▶ _Task instructions_
Please output the following records exactly. Leave every image out.

Records contained in a dataset:
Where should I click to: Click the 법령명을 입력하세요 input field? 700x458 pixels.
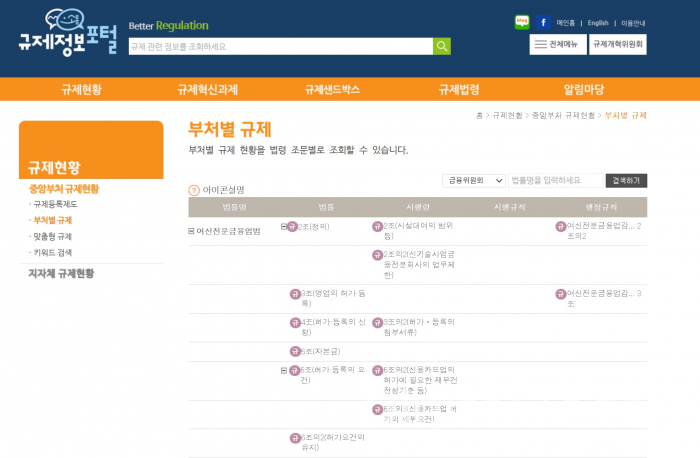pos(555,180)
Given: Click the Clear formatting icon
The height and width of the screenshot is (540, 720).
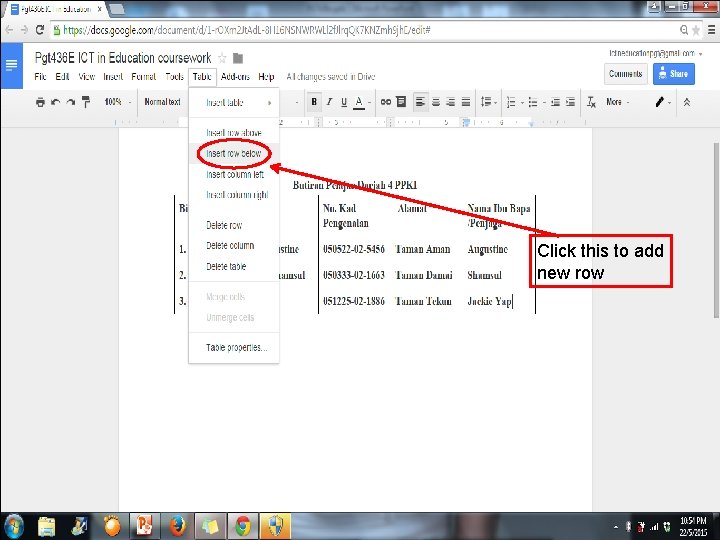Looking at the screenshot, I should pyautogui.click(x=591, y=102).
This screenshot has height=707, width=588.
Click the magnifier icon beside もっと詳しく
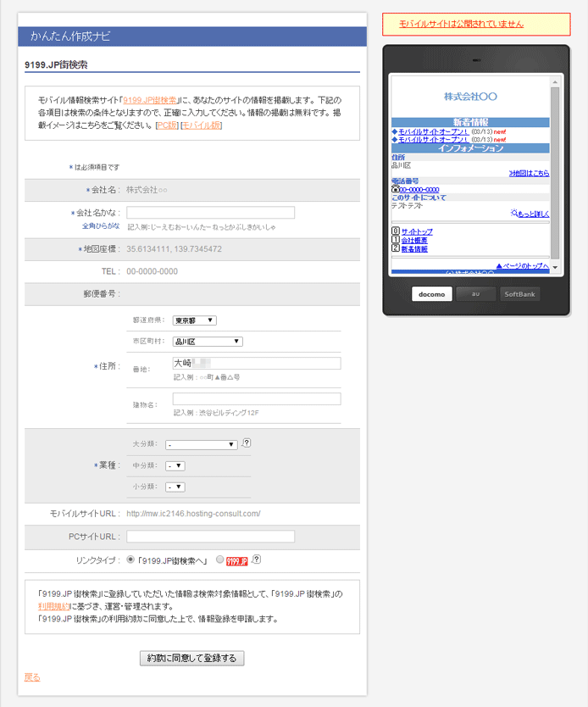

▶ _The completed task_
Where should I click to: Click the 법령명을 입력하세요 input field? 700x458 pixels.
pos(555,180)
Given: Click the Clear formatting icon
The height and width of the screenshot is (540, 720).
Looking at the screenshot, I should pyautogui.click(x=591, y=102).
This screenshot has height=707, width=588.
Click the magnifier icon beside もっと詳しく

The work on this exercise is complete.